Princeton, New Jersey

Hurr I.
Your eyeglasses have been specked with dust or speckled with stains. Or, as in my case, a new Bernese Mountain puppy has besmeared my spectacles with the saliva dog lovers call “puppy lick.”

No source of moisture is near with which to clean the glasses. What do you do? The answer is easy: you breathe heavily on the lenses to form a vapor on them, which you wipe off with a tissue.

Question: What is the verb to describe the action you take to moisturize the lens? There is no single correct answer, but in regional-dialect coinage, there are always some answers. Sitting next to me in our car with our puppy, Geneva, wriggling on her lap, my wife, Helene, said, “You’d better
hurr
on your glasses if you expect to see the road.”

That was onomatopoeia in action. The sound of deliberately expelling breath is
hurr
or
huh
or, in cases involving irate discovery,
hah!
In this instance, the sound created the verb first cited in a 1947
American Speech
quarterly as “
Huh-ing
your glasses.”

I believe the new member of your household belongs to a breed properly known as the Bernese Mountain Dog. That makes her a Bernese Mountain Dog puppy. A Bernese Mountain puppy is a Swiss hill.

Patricia M. Sherwood

Editor,
The Quotable Dog Lover

Windham, Connecticut

Hurr II.
You want to clean your glasses. You are in the middle of a desert and no water is handy, so you breathe heavily on your spectacles to form a vapor on them.
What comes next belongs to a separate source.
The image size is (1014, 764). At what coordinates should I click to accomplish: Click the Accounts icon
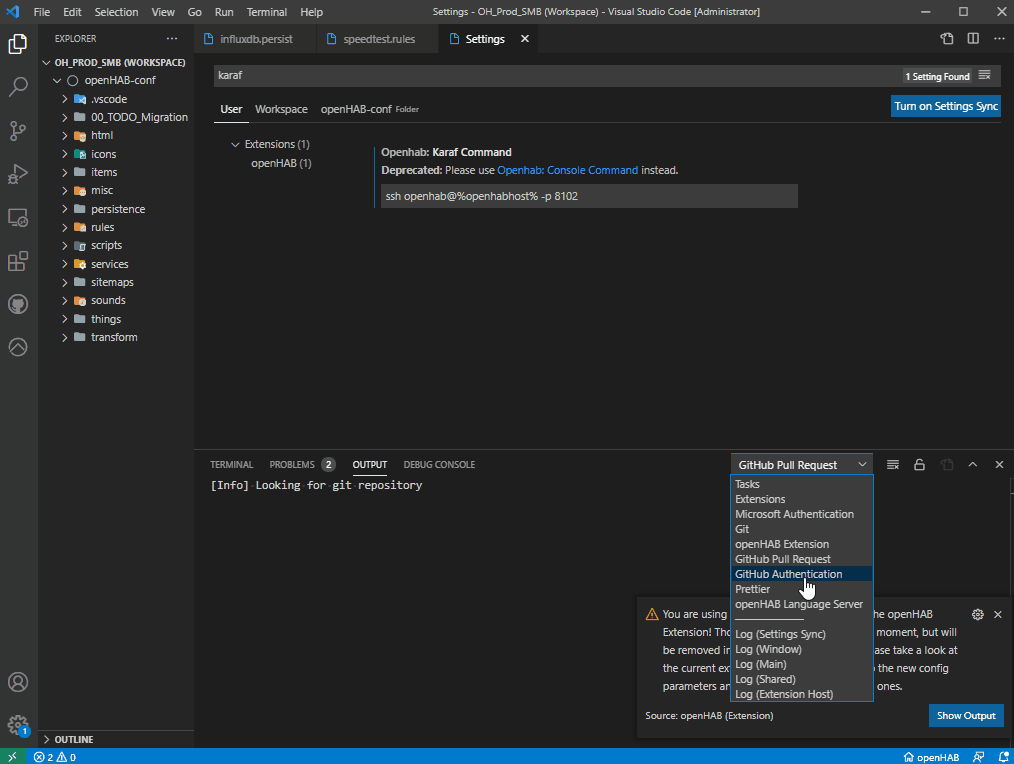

The question was posed here to the Lexicographic Irregulars: what is the verb to describe the action you take to moisturize the lenses?
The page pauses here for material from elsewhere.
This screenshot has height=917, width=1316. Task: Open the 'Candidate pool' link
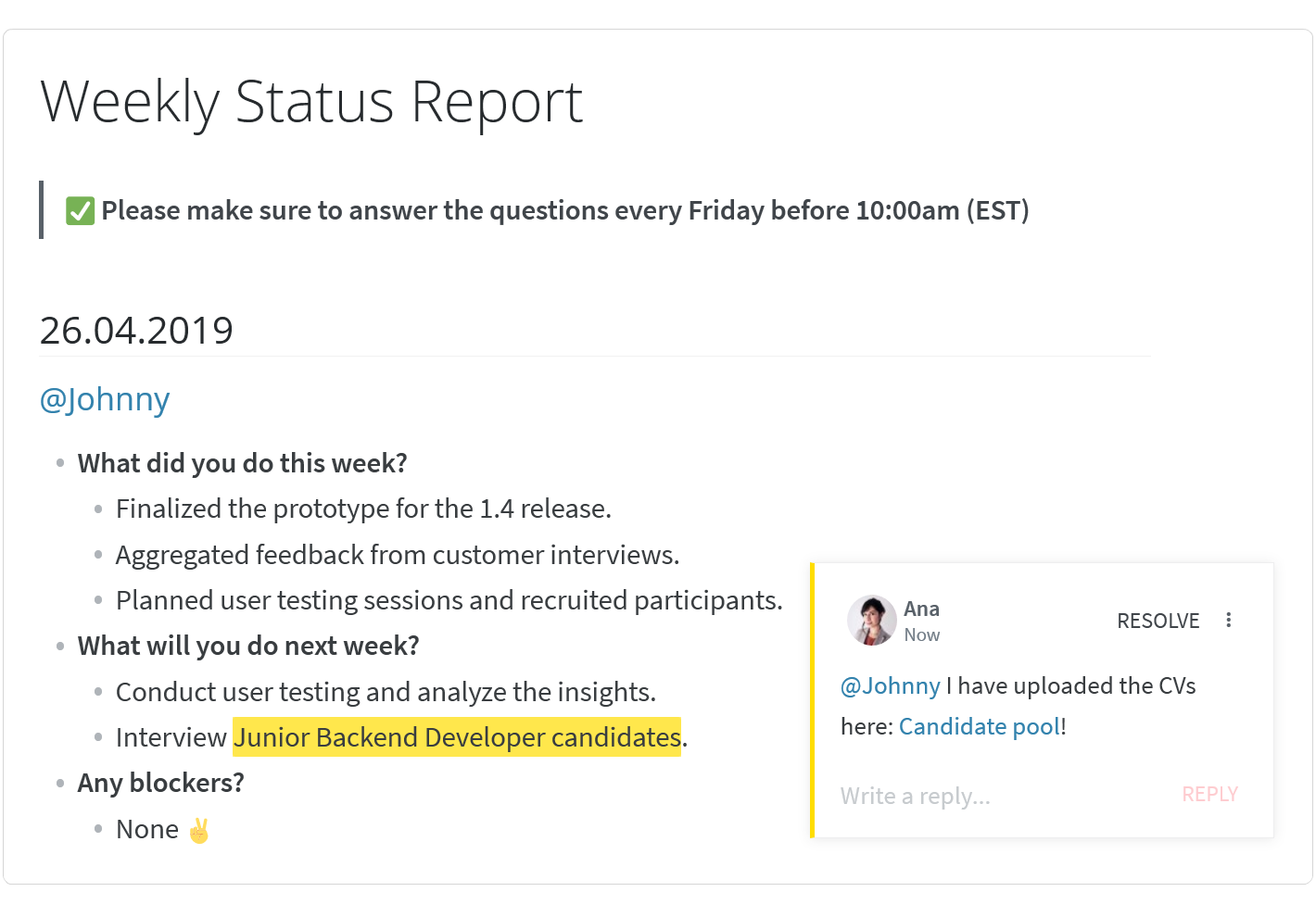point(979,726)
The purpose of this scholarly endeavor is not merely to survey the different locutions for the same action in regional English (“different strokes for different folks,” as painters, lovers and the cardiologists say). More to the pedagogical point, this snapshot of varied usage is to illuminate the competition that precedes the acceptance of a neologism in the general language.

We began with
hurr:
“You’d better
hurr
on your glasses if you expect to see the road” was the sentence used to stimulate discussion, backed up with a 1947 citation for
huh,
sometimes pronounced
hunh
. “One of my daily chores when I was commissioned in the RAF during World War II,” writes Horace Hone of Palm Coast, Florida, “was to polish the brass buttons on my tunic. Occasionally we would pass muster by breathing on them and giving a brisk rub. This was known as
huhing
and preceded your citation by half a decade.”